Chapter 8: Query Executor

Summary

The query executor is the runtime engine of PostgreSQL. It receives a plan tree from the optimizer and produces result tuples by recursively pulling data through a pipeline of interconnected plan nodes. Every SQL statement – whether a simple SELECT, an INSERT ... SELECT, or a complex analytical query with window functions – ultimately runs through the same executor framework.

Overview

After the planner builds an optimal PlannedStmt, the executor takes over. Execution proceeds in four phases, each exposed through a hook-able interface:

Phase	Entry Point	Purpose
Start	`ExecutorStart()`	Build the `PlanState` tree, open relations, allocate memory
Run	`ExecutorRun()`	Pull tuples through the plan tree via `ExecutePlan()`
Finish	`ExecutorFinish()`	Fire AFTER triggers, run post-processing
End	`ExecutorEnd()`	Close relations, free resources

The heart of the executor is the Volcano iterator model: every plan node exposes an ExecProcNode function pointer that, when called, returns the next tuple (or NULL to signal completion).

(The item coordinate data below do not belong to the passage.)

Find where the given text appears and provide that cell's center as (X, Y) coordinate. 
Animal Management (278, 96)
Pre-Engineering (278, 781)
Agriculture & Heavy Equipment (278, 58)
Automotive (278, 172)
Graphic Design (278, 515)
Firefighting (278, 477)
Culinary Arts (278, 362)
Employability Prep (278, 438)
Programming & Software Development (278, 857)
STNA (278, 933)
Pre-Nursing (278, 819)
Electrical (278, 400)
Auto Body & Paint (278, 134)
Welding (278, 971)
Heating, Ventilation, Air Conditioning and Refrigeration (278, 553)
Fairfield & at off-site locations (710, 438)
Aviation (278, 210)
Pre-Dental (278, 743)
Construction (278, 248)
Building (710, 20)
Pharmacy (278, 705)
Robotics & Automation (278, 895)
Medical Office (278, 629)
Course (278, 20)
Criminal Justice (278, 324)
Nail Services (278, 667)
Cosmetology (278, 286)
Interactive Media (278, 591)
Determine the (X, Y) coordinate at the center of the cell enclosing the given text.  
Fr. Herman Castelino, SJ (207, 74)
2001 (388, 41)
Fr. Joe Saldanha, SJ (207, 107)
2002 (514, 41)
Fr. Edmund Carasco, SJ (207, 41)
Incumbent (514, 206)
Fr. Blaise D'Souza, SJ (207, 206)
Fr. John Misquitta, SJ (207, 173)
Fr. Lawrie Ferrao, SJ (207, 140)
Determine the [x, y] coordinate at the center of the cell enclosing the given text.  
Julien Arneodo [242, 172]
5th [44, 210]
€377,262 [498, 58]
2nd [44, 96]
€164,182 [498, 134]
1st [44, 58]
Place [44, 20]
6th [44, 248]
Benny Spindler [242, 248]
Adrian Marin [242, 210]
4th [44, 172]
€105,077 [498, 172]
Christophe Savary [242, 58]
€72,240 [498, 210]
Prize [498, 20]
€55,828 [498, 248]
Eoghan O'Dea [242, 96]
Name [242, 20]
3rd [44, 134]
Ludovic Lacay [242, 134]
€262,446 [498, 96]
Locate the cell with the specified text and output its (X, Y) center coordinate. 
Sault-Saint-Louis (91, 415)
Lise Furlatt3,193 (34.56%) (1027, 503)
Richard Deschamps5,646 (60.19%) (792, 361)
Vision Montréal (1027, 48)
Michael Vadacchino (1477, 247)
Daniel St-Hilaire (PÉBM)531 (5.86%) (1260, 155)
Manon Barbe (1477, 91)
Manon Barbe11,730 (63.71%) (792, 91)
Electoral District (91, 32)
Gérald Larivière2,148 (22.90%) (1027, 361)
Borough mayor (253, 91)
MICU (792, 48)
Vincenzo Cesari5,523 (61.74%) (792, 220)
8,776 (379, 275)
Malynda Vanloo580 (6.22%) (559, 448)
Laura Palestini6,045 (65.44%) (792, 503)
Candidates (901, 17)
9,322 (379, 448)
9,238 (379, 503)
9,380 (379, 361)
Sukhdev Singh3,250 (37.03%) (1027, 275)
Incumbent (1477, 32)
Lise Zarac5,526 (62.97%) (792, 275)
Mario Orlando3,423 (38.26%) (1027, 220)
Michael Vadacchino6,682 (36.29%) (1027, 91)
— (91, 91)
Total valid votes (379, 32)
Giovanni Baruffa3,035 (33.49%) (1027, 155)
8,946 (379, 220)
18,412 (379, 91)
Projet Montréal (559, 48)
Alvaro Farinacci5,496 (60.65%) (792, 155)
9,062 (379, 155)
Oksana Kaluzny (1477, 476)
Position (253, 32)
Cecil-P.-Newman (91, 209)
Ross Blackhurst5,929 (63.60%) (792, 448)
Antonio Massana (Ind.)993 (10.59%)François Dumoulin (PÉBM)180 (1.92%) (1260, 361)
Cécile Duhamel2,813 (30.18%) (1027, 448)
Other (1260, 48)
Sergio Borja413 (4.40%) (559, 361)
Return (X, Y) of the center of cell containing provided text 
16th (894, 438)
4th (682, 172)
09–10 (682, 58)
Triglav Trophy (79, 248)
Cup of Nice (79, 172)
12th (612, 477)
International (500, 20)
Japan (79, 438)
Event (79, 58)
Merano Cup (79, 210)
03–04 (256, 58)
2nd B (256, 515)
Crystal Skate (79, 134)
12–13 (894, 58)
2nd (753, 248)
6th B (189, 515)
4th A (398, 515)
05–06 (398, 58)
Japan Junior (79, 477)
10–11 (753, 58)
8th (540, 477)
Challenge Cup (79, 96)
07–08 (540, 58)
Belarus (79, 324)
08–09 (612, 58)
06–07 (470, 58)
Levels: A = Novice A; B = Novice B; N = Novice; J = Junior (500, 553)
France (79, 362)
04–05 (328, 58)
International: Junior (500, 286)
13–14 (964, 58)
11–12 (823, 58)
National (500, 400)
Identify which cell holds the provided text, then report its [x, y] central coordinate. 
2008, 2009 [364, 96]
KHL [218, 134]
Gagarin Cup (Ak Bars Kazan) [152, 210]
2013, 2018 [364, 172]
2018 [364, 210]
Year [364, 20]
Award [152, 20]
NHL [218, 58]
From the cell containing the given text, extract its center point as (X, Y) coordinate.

The root node calls its children, which call their children, forming a demand-driven data pipeline.

                  ExecutorRun
                      |
                 ExecutePlan
                      |
               ExecProcNode (root)
                /           \
         ExecProcNode     ExecProcNode
          (scan)           (join)
                           /     \
                    ExecProcNode  ExecProcNode
                     (scan)        (sort)

Key Concepts

Plan vs. PlanState. The planner produces immutable Plan nodes. During ExecutorStart, ExecInitNode() walks the plan tree and creates a parallel tree of mutable PlanState nodes that carry runtime state – open scan descriptors, hash tables, sort states, expression evaluation machinery.

TupleTableSlots. Tuples flow between nodes as TupleTableSlot references. Slots are a uniform abstraction over heap tuples, minimal tuples, and virtual tuples (column arrays). This avoids copying data unnecessarily.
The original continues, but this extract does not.